It has been ten months since my last post. There are some new improvements on Narrow Escape to report, and our upcoming second year to take part in the spring race from Newport Beach to San Diego (http://theborderrun.org).
But this posting is devoted to the three and a half months I spent in American Samoa after its devastating tsunami on September 29, 2009. I work on an as-needed basis for FEMA and was among the group of workers sent in to help with the American territory's disaster recovery. I was there through January of this year. The disaster took 34 lives, destroyed 276 dwellings and damaged another 2,650. Recovery is going well, but it is always a slow process and the losses can never be fully compensated.
American Samoa is a beautiful place populated with friendly, generous, family-oriented people. If you're familiar with Santa Catalina Island here in Southern California, imagine it in the tropics and covered with rain forest and you have a fair idea of the size and shape of the main island of American Samoa. Now put 60,000 people there, with a village on nearly every cove and a large dog-legged harbor in the center of the island complete with shipping docks, tuna canneries, a small shipyard, a large fuel tank farm, homes, shops, government buildings, churches, and very few tourist accommodations and the picture is more complete.
I work for FEMA's External Affairs Division, where my 40 years of journalism experience is put to use. In American Samoa I was a videographer/photographer for the recovery effort. I've included links to my official videos and photos on FEMA's website in case you're interested. There also are links to personal videos I took on my days off.

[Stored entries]
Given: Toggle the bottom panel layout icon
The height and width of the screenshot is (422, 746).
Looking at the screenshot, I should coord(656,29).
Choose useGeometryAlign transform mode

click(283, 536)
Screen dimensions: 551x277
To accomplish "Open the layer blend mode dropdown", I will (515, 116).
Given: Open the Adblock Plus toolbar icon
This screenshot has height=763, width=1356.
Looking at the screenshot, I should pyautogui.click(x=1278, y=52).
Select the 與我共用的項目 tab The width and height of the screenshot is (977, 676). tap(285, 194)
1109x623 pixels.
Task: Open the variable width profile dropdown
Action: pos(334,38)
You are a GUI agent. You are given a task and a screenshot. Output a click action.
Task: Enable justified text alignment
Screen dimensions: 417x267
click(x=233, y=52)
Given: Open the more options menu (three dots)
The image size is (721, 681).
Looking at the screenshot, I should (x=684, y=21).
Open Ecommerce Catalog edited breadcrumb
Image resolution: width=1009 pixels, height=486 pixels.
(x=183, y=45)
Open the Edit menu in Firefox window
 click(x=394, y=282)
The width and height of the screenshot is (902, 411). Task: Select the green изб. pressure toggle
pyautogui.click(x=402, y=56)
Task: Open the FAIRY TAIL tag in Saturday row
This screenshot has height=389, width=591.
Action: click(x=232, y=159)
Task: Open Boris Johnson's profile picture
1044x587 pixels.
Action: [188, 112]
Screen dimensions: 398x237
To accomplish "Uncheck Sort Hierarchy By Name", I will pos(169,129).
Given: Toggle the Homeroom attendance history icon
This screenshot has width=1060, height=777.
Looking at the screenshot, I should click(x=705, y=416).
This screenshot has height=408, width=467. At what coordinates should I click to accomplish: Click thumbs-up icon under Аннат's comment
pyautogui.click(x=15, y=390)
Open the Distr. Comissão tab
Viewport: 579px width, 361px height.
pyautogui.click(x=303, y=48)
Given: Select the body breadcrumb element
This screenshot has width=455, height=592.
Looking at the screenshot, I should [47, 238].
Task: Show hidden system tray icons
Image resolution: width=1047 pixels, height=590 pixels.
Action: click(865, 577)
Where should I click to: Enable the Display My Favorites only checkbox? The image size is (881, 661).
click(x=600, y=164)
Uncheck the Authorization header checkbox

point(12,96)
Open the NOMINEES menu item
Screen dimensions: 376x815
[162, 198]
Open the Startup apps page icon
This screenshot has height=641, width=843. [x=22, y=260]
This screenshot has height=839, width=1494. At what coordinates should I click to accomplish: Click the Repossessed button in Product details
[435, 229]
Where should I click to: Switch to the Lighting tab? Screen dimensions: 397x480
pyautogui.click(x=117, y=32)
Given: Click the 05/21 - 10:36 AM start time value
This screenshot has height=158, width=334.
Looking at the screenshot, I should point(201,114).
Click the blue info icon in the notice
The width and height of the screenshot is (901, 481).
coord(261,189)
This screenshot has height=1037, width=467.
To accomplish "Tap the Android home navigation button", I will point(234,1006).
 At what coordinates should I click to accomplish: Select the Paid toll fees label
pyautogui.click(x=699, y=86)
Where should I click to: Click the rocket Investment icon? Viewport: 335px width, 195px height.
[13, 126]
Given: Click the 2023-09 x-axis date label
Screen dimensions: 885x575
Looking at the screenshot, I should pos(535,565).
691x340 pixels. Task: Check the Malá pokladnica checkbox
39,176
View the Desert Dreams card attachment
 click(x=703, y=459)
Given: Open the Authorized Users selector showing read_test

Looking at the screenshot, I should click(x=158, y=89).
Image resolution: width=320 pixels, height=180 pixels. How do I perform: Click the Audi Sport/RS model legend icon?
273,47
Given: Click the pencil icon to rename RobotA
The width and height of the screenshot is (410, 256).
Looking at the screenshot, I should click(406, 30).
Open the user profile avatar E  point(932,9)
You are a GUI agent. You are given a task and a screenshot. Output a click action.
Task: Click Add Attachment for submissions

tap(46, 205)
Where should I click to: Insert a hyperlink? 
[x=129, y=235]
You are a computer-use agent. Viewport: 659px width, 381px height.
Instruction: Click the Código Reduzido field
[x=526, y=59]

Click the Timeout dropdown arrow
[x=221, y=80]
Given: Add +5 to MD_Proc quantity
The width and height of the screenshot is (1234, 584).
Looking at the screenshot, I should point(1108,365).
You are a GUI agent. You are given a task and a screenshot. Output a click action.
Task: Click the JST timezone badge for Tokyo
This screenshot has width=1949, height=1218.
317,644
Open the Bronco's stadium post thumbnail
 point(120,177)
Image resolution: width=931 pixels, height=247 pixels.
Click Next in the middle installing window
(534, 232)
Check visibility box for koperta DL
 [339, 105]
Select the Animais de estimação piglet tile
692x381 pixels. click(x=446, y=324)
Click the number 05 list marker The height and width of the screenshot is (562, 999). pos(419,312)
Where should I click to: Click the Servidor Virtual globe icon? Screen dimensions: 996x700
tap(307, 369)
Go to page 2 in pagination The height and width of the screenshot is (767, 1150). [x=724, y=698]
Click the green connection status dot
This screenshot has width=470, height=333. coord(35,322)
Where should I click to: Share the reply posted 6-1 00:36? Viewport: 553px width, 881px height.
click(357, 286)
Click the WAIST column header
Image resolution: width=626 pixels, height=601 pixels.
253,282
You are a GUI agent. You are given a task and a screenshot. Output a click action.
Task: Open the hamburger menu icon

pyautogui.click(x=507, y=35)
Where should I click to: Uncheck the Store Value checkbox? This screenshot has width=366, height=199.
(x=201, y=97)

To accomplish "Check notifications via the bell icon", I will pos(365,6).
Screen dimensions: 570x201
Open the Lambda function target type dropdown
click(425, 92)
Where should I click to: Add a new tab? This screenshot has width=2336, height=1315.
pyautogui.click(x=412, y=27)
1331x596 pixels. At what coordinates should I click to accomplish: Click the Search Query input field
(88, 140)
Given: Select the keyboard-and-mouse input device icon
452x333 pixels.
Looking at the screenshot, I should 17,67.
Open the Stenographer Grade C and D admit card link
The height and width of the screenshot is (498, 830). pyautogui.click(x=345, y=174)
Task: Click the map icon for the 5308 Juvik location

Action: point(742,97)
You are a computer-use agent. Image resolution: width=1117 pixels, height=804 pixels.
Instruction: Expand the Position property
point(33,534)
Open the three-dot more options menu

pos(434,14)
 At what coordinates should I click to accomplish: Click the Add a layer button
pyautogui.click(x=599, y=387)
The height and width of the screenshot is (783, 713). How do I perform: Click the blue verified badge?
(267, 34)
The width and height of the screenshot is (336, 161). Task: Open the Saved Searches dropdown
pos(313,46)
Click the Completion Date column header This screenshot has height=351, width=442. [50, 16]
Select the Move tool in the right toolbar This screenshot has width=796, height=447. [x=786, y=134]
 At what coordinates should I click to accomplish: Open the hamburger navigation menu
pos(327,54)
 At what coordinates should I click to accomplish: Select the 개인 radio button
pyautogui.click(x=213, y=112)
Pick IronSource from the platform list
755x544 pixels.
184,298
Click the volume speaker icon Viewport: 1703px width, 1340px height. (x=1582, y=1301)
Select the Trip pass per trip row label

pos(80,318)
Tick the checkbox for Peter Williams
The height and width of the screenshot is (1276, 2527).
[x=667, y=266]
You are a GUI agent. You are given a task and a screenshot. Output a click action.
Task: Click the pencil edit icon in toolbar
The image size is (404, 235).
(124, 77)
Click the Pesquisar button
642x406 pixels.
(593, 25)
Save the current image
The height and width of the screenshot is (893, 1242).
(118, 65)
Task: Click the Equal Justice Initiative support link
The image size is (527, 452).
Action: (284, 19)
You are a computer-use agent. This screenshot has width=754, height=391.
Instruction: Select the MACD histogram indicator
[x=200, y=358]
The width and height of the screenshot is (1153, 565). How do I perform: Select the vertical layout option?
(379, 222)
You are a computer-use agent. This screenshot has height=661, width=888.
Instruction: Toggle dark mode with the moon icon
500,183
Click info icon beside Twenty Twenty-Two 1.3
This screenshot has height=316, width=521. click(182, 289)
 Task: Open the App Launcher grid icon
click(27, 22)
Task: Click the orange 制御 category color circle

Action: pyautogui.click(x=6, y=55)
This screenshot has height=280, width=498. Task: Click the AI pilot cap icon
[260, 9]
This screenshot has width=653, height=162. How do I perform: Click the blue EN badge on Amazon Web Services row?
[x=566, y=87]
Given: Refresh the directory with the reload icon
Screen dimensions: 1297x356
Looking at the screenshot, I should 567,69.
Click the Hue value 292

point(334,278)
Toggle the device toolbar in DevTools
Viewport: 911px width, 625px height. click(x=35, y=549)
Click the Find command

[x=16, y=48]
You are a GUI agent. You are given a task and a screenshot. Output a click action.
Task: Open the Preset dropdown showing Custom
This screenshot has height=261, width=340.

Problems
1/ In the stored entries, retype the lines from the one containing "Screen dimensions: 570x201" through the one containing "pos(434,14)", both included.
2/ Extend the post on American Samoa after the 2009 tsunami from the point where it stops.
The post on American Samoa after the 2009 tsunami and the stored entries are two unrelated pieces of material.

Answers by task
1/
Screen dimensions: 570x201
Open the Lambda function target type dropdown
click(425, 92)
Where should I click to: Add a new tab? This screenshot has width=2336, height=1315.
pyautogui.click(x=412, y=27)
1331x596 pixels. At what coordinates should I click to accomplish: Click the Search Query input field
(88, 140)
Given: Select the keyboard-and-mouse input device icon
452x333 pixels.
Looking at the screenshot, I should 17,67.
Open the Stenographer Grade C and D admit card link
The height and width of the screenshot is (498, 830). pyautogui.click(x=345, y=174)
Task: Click the map icon for the 5308 Juvik location

Action: point(742,97)
You are a computer-use agent. Image resolution: width=1117 pixels, height=804 pixels.
Instruction: Expand the Position property
point(33,534)
Open the three-dot more options menu

pos(434,14)

2/
Immediately below, are photos taken from a sailboat in Pago Pago Harbor during the tsunami. I got the pictures from the island's public television station, KVZK-TV, but no information on who took them or the name of the boat. The most dramatic pictures, which show waterfall-like wave action, were taken when the water was rapidly receding after flooding the Pago Pago area to about 18 feet above sea level. The water is falling back into the harbor over the shore and docks, with disastrous effect.
"Power Restored in American Samoa"
"Private Property Debris Removal for American Samoa"
"Hazmat Recovery in Pago Pago Harbor"
"FEMA Region IX Administrator Visits American Samoa"
"Larger Tents for American Samoa"
"Interim Electrical Power for American Samoa"
"Temporary School Buildings in American Samoa"
"Damaged Cemetery Eligible for Federal Aid"
"EPA Cleans Up HAZMAT in American Samoa"
"Permanent Housing Construction in American Samoa"
"New Temporary Classrooms in Use in American Samoa"
"ICS in American Samoa, USCG"
"ICS in American Samoa, NPS"
"ICS in American Samoa, Governor and FEMA"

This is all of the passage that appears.